Studio album by Rondò Veneziano
- Released: 28 May 1999
- Studio: Studio Mulinetti, Recco; Esagono Recording Studio, Rubiera; Arco Studio, Munich; DG Studio, Genoa;
- Genre: Classical crossover; easy listening;
- Length: 52:35
- Label: Koch Records
- Producer: Gian Piero Reverberi

Rondò Veneziano chronology
| Zodiaco – Sternzeichen (1998) | Attimi di magia – Magische Augenblicke (1999) | Honeymoon – Luna di miele (1999) |

= Attimi di magia – Magische Augenblicke =

Attimi di magia – Magische Augenblicke is the twenty-second studio album by Italian chamber orchestra Rondò Veneziano, released in 1999 by Koch Records (Austria). In Italy it was re-released with a slightly modified cover in 2008 by Deltadischi as Attimi di magia.

== Overview ==
This album features some famous pieces from Rondò Veneziano's repertoire, re-arranged and re-adapted mainly based on the piano solo versions from Gian Piero Reverberi's album L'antivirtuoso (1993).
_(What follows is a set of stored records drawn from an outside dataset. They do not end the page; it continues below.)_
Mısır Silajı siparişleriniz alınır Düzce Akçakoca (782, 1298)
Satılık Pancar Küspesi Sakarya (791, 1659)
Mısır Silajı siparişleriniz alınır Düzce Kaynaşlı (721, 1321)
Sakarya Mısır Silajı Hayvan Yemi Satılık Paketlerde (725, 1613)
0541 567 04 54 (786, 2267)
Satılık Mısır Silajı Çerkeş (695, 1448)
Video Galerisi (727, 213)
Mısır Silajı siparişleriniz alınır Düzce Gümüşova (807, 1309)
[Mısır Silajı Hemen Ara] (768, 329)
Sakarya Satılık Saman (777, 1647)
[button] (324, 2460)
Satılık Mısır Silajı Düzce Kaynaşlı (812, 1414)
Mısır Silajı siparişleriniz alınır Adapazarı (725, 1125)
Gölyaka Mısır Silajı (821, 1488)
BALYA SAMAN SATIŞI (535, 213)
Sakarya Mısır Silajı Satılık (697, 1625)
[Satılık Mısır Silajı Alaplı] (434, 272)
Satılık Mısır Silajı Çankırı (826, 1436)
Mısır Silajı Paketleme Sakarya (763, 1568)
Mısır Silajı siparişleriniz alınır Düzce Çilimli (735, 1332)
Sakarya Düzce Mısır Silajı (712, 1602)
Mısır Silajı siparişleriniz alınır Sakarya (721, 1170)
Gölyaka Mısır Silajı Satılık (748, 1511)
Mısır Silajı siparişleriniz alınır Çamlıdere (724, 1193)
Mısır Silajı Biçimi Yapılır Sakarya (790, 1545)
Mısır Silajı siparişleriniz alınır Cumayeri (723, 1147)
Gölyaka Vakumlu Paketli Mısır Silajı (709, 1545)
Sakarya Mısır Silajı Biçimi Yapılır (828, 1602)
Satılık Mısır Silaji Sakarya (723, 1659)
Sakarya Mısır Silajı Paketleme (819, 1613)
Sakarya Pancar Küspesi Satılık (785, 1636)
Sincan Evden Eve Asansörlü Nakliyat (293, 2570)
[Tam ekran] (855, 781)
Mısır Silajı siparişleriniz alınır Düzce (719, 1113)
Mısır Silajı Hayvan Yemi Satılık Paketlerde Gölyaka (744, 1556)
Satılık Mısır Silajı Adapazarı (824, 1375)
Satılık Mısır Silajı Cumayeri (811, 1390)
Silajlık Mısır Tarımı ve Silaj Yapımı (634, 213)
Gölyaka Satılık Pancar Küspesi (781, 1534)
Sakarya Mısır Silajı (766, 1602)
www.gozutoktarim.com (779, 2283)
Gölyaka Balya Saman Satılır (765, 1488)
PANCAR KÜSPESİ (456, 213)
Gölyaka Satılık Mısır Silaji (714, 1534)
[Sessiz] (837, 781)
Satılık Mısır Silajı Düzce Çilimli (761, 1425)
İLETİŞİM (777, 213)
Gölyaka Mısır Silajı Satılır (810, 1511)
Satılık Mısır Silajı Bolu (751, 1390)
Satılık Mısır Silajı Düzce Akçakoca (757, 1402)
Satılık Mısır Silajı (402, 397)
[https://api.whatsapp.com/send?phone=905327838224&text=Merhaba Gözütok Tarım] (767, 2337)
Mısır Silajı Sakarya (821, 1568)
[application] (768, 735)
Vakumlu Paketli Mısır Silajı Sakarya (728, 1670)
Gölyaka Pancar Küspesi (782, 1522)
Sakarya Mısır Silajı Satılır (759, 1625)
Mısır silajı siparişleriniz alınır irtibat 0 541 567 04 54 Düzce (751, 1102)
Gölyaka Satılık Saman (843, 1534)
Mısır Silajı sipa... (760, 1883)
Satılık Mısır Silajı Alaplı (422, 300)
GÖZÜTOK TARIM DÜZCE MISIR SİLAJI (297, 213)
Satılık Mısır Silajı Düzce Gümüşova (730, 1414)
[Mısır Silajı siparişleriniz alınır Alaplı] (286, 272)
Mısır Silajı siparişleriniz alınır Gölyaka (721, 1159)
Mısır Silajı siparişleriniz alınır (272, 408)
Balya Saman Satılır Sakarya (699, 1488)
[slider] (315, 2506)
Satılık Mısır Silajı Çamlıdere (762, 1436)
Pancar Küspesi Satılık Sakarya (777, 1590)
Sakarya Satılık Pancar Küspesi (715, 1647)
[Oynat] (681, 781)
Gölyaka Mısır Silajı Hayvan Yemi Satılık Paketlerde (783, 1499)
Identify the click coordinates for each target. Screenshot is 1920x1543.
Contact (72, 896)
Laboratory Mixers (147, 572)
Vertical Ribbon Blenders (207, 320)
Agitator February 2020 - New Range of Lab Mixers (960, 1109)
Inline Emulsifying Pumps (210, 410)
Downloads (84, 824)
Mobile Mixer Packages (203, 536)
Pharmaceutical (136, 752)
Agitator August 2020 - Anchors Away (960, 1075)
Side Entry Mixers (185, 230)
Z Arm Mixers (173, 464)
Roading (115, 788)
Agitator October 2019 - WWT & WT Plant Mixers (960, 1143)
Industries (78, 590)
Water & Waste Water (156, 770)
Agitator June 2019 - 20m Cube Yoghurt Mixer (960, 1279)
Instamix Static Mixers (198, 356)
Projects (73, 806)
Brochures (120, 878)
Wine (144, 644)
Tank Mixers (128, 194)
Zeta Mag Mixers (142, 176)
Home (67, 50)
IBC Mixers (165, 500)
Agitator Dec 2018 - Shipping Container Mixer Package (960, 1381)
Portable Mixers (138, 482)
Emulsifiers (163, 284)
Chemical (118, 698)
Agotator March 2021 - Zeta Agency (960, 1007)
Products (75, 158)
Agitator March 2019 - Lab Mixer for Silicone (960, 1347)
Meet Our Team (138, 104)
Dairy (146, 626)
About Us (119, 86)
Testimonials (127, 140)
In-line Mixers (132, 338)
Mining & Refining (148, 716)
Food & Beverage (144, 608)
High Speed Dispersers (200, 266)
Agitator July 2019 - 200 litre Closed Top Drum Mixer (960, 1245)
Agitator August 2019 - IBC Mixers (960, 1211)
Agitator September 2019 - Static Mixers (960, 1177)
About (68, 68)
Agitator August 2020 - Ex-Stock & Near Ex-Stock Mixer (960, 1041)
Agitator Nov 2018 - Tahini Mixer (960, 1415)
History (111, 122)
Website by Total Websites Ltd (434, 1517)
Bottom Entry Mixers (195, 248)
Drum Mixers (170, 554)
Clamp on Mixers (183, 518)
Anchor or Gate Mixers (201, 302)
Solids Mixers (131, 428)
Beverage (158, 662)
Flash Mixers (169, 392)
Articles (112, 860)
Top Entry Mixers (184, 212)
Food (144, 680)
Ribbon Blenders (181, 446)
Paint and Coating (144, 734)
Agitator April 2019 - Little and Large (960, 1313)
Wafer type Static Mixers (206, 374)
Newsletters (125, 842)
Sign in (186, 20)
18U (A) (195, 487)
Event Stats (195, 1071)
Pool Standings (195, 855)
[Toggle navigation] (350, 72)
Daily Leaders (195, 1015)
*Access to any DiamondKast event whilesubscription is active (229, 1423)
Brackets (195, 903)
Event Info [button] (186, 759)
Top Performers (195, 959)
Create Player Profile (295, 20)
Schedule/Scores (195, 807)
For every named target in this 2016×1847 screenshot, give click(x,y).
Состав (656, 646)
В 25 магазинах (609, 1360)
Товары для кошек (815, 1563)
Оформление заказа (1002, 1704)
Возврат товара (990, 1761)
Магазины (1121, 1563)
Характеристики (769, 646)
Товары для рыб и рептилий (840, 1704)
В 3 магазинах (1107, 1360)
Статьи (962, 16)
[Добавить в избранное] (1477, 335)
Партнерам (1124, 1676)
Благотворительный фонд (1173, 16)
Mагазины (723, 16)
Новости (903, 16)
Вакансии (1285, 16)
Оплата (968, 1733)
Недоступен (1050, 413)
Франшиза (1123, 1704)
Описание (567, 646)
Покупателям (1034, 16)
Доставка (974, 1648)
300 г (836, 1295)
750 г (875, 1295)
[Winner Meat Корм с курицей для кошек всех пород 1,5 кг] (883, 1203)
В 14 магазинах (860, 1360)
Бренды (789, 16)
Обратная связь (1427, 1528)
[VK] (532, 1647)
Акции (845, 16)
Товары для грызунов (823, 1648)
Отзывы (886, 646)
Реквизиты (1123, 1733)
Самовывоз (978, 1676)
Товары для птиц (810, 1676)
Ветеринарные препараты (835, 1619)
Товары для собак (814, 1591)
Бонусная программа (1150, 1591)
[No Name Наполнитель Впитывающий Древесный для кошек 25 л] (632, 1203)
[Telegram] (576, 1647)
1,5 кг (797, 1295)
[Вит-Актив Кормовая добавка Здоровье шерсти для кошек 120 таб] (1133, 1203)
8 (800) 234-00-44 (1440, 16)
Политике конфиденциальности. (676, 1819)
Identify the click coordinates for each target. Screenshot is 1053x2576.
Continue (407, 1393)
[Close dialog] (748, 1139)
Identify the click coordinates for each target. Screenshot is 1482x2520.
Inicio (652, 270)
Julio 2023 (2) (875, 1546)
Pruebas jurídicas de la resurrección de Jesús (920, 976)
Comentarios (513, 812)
It also includes three previously unreleased pieces.

==Track listing==
All tracks are written by Gian Piero Reverberi and Laura Giordano, except where noted.

| No. | Title | Music | Length |
|---|---|---|---|
| 1. | "Carrousel" | Gian Piero Reverberi, Ivano Pavesi | 3:03 |
| 2. | "Musica... fantasia" |  | 2:49 |
| 3. | "Damsels" | Gian Piero Reverberi, Ivano Pavesi | 3:19 |
| 4. | "Perle d'oriente" (based on the piano solo version from the album L'antivirtuoso) |  | 2:49 |
| 5. | "Attimi di magia" (unreleased track) | Gian Piero Reverberi, Ivano Pavesi | 3:00 |
| 6. | "Pulcinella" |  | 5:00 |
| 7. | "Preludio all'amore" |  | 3:05 |
| 8. | "Bettina" (based on the piano solo version from the album L'antivirtuoso) |  | 2:49 |
| 9. | "Campiello in festa" (unreleased track) | Gian Piero Reverberi, Ivano Pavesi | 4:04 |
| 10. | "Misteriosa Venezia" |  | 3:28 |
| 11. | "Prime luci sulla laguna" (based on the piano solo version from the album L'antivirtuoso) |  | 3:03 |
| 12. | "Floralis" | Gian Piero Reverberi, Ivano Pavesi | 2:43 |
| 13. | "Casanova" (based on the piano solo version from the album L'antivirtuoso) |  | 2:58 |
| 14. | "Gondole" |  | 4:57 |
| 15. | "Mosaico" |  | 3:42 |
| 16. | "Addio a Venezia" (unreleased track) | Gian Piero Reverberi, Ivano Pavesi | 1:41 |

==Personnel==
- Gian Piero Reverberi – piano, arrangement, conducting, production
- Koch Graphic Studio – artwork
- Victor Togliani – cover art
- Sergio Barlozzi – drumset, sound engineer, mixing
- Andrea Rovacchi – sound engineer, mixing (assistant)
- Franco Fochesato – sound engineer (additional sounds), editing, mastering
- Alberto Parodi – sound engineer
- Klaus Strazicky – sound engineer

Credits are adapted from the album's liner notes.